Burtrum is a city in Todd County, Minnesota, United States. The population was 144 at the 2010 United States census and 123 at the 2020 United States Census.

The city is home to the Grey Eagle Burtrum Lions Park and a Grand Army of the Republic cemetery named after Civil War veteran Moses Dane.

==History==
Burtrum was platted in 1884, under the name of Hansen, and developed when the Northern Pacific Railroad came through.
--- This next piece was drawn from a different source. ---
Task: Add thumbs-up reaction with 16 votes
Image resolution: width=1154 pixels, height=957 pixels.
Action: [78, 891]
A post office has been in operation at Burtrum since 1888. Burtrum was incorporated in 1894, according to the third edition of Upham's Minnesota Place Names.

==Geography==
According to the United States Census Bureau, the city has an area of 0.57 sqmi, all land.
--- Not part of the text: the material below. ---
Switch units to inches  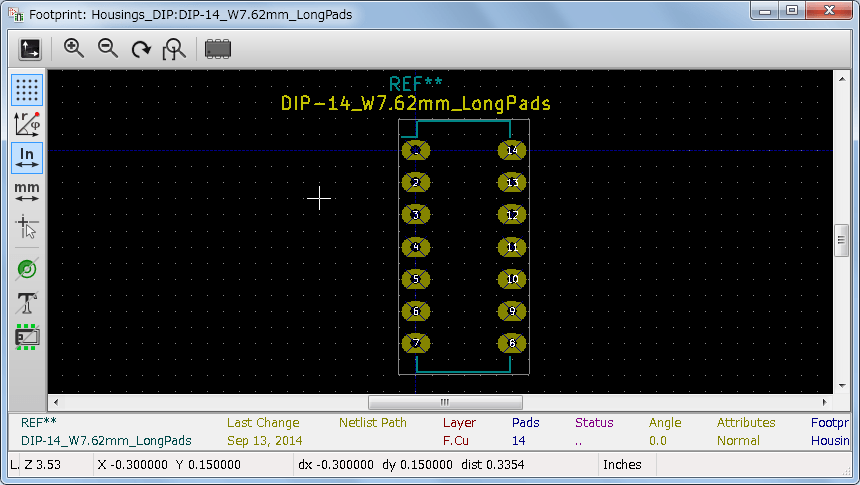[x=27, y=158]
Minnesota State Highway 28 serves as a main route in the community.

==Demographics==

Historical population
| Census | Pop. | Note | %± |
| 1910 | 217 |  | — |
| 1920 | 212 |  | −2.3% |
| 1930 | 175 |  | −17.5% |
| 1940 | 297 |  | 69.7% |
| 1950 | 194 |  | −34.7% |
| 1960 | 160 |  | −17.5% |
| 1970 | 135 |  | −15.6% |
| 1980 | 177 |  | 31.1% |
| 1990 | 172 |  | −2.8% |
| 2000 | 146 |  | −15.1% |
| 2010 | 144 |  | −1.4% |
| 2020 | 123 |  | −14.6% |
U.S. Decennial Census

===2010 census===
As of the census of 2010, there were 144 people, 63 households, and 38 families living in the city. The population density was 252.6 PD/sqmi. There were 73 housing units at an average density of 128.1 /sqmi. The racial makeup of the city was 98.6% White and 1.4% from two or more races. Hispanic or Latino of any race were 1.4% of the population.

There were 63 households, of which 31.7% had children under the age of 18 living with them, 38.1% were married couples living together, 15.9% had a female householder with no husband present, 6.3% had a male householder with no wife present, and 39.7% were non-families. 34.9% of all households were made up of individuals, and 12.7% had someone living alone who was 65 years of age or older. The average household size was 2.29 and the average family size was 2.89.
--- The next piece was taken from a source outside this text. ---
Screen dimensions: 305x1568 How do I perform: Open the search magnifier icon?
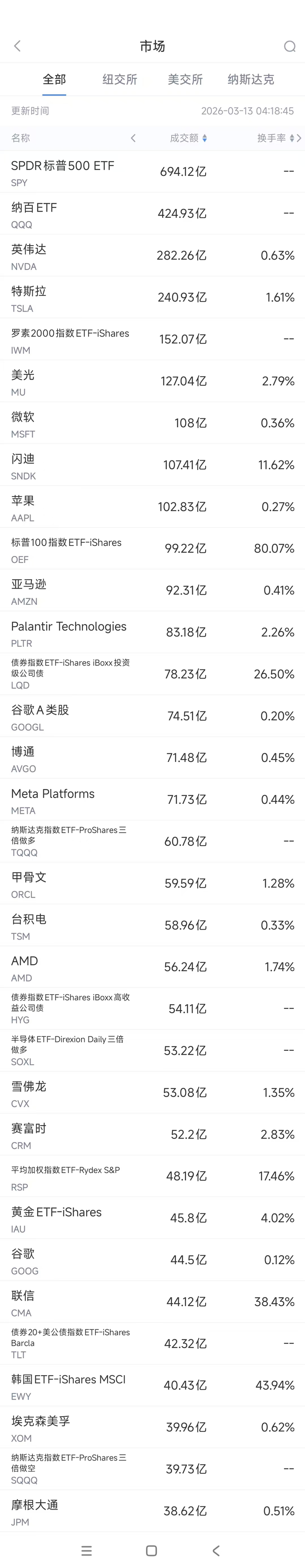click(289, 46)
The median age in the city was 39.3 years. 27.8% of residents were under the age of 18; 6.3% were between the ages of 18 and 24; 23.1% were from 25 to 44; 23.7% were from 45 to 64; and 19.4% were 65 years of age or older. The gender makeup of the city was 49.3% male and 50.7% female.

===2000 census===
As of the census of 2000, there were 146 people, 69 households, and 38 families living in the city. The population density was 258.2 PD/sqmi. There were 82 housing units at an average density of 145.0 /sqmi. The racial makeup of the city was 99.32% White, and 0.68% from two or more races.

There were 69 households, out of which 26.1% had children under the age of 18 living with them, 46.4% were married couples living together, 7.2% had a female householder with no husband present, and 43.5% were non-families. 36.2% of all households were made up of individuals, and 8.7% had someone living alone who was 65 years of age or older. The average household size was 2.12 and the average family size was 2.77.

In the city, the population was spread out, with 21.2% under the age of 18, 14.4% from 18 to 24, 24.0% from 25 to 44, 26.0% from 45 to 64, and 14.4% who were 65 years of age or older. The median age was 40 years. For every 100 females, there were 105.6 males. For every 100 females age 18 and over, there were 113.0 males.

The median income for a household in the city was $26,875, and the median income for a family was $38,125. Males had a median income of $25,833 versus $20,000 for females. The per capita income for the city was $13,788. There were 4.9% of families and 12.4% of the population living below the poverty line, including 11.4% of under eighteens and 8.7% of those over 64.